I'm also considering Yale, which seems, from what I've read, to have an almost institutionally mandated schism between the two (grad students don't have access to undergrad colleges, organizations are distinct between the two, etc.)

Is it similar at Princeton, or is there a bit more interaction?

 

Be aware that at Yale, there are opportunities for graduate students to become "liaisons" of sorts with undergraduate colleges, which comes with the privilege of access to undergraduate colleges, facilities, and an opportunity to intermingle with them. I have a friend who has done this for two years in a row and has met some wonderful people. She also gets two free meals a week in the undergraduate dining halls (which are quite good, actually, as is the graduate hall in HGS).
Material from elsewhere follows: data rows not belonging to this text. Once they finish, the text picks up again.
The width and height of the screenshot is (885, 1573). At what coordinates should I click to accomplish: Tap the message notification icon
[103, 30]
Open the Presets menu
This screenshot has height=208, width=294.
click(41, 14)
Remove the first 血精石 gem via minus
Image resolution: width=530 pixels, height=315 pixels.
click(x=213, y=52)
In return, she hosts one event per semester in the college around a quasi-academic (or just plain fun) theme... it isn't odious and it is meant to provide graduate students with an opportunity to mentor undergraduates, interact with them, etc. I am not aware that it is particularly competitive to get one of these positions either.

 

In any event, as a current Yale Ph.D. student, most of my classes have at least two junior or senior undergraduate students in them and they certainly don't behave differently and nor do the professors or other students interact with them differently. 

 

In short, I don't know what your field is, but in my field (history), the divide is as big as you want it to be, essentially.

 

Sorry about the brief Yale interlude -- back to all things Princeton. ;)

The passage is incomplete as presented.